The KDP and PUK claim to be able to jointly muster at least 40,000 fighters. But the US views the Kurdish militia with mixed feelings. While they may be of assistance to the US military in ousting Hussein, the Kurdish fighters pose a threat to any regime that Washington sets up in Baghdad and are regarded with deep suspicion in Turkey, Iran and Syria. Moreover, the groups have ambitions to extend the area under their influence to Kirkuk, with its extensive oil and natural gas fields—an aim which will conflict with US plans to control Iraqi oil from Baghdad.
Washington has even less reason to cooperate with the Shiite-based SCIRI, estimated to command between 5,000 and 10,000 fighters, except for immediate tactical reasons. Asked on Four Corners whether the US could “stomach a leader that came from a possibly Teheran-leaning Shia,” the American Heritage Foundation’s Danielle Pletka summed up the general attitude in Washington to the various Shiite organisations. “Do we want the Iranians to have a controlling interest?” she replied. “No. No question.

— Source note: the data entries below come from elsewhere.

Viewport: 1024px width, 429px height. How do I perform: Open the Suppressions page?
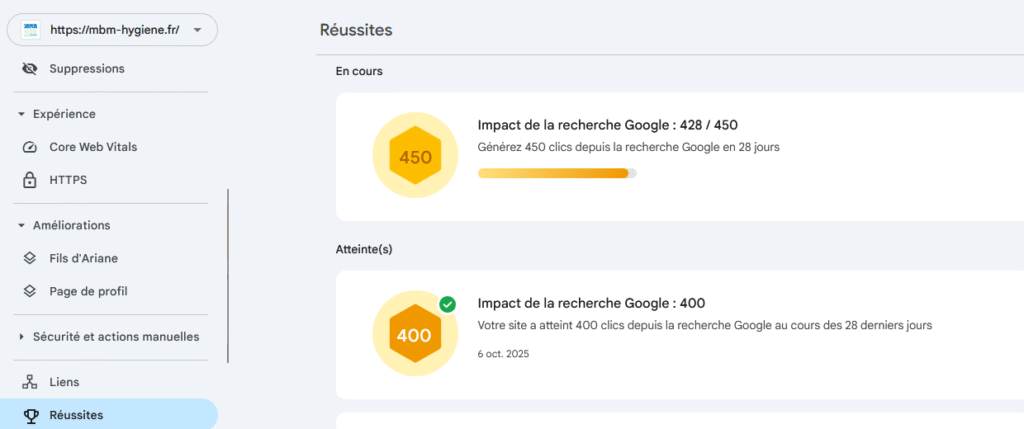click(x=87, y=69)
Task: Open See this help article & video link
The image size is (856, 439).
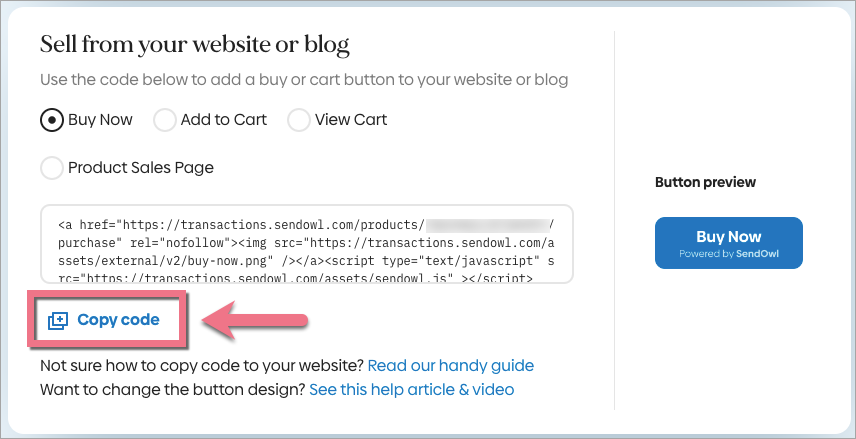Action: pos(411,389)
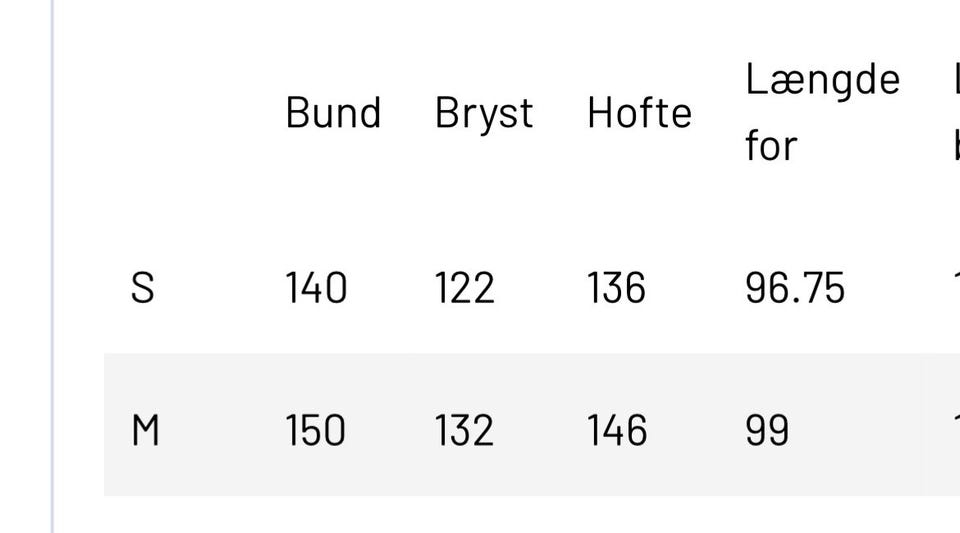Click the cut-off value right of 96.75
The width and height of the screenshot is (960, 533).
(956, 288)
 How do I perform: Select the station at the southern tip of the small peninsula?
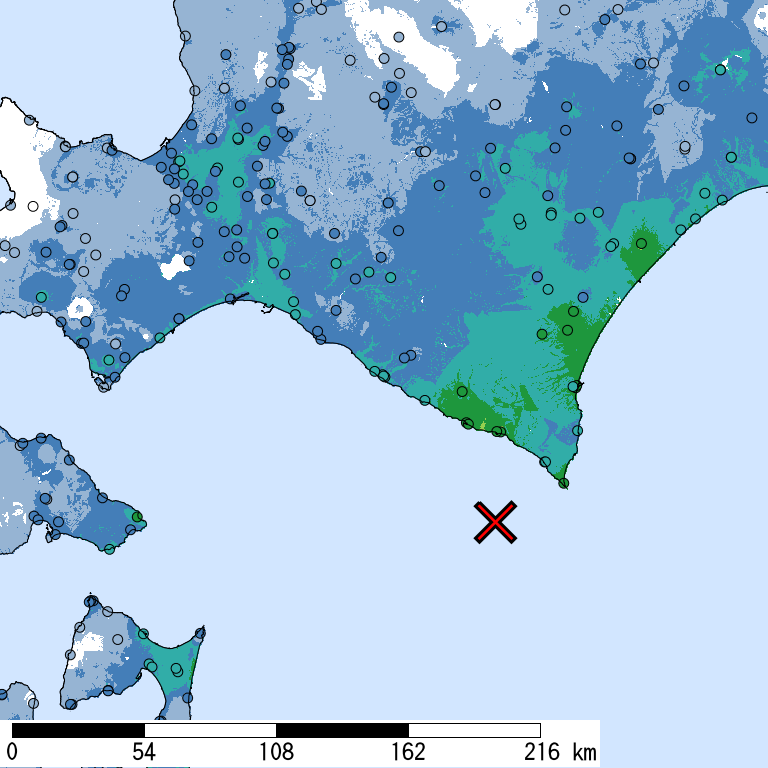point(109,549)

We don’t want the Iranians to have a controlling interest. To the contrary, we want Iraq to be the exemplar for Iran, and then get rid of those guys.”

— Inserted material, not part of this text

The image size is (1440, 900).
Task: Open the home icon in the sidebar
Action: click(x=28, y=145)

The least significant of the Iraqi opposition groups is the Constitutional Monarchy Movement which is closely identified with the INC. Iraq’s would-be king Sharif Ali Bin Hussein may have taken heart when Zahir Shah, Afghanistan’s octogenarian former monarch, was hauled out of his Italian villa to preside over that country’s loya jirga in June. But Sharif Ali Bin Hussein has even less claim to any legitimacy than his Afghan counterpart.
The Iraqi monarchy is a concoction of British imperialism, cooked up in 1920 as the preferred method of rule for its newly-acquired League of Nations mandate territory. The Hashemite Amir Faisal was offered the job as Faisal I. When he died in 1933, his playboy son King Ghazi took over, but died in a car accident in 1939. The third king Faisal II, then only three, mounted the throne in 1953, but was executed in the military revolt of 1958. On the basis of this short and inglorious history, Sharif Ali Bin Hussein, who was two-years-old when his uncle was killed, offers himself as a “uniting influence” for Iraq.
The World Socialist Web Site holds no brief for Saddam Hussein. But, like the regime they propose to replace, none of the Iraqi opposition groups seeking US patronage represents in any way the interests and aspirations of the Iraqi masses. Their thoroughly mercenary character is the surest indication of the type of “regime-change” being hatched by the Bush administration. Like Karzai in Kabul, any new incumbent in Baghdad will be nothing but a neo-colonial puppet, totally dependent on US military, financial and political support for survival.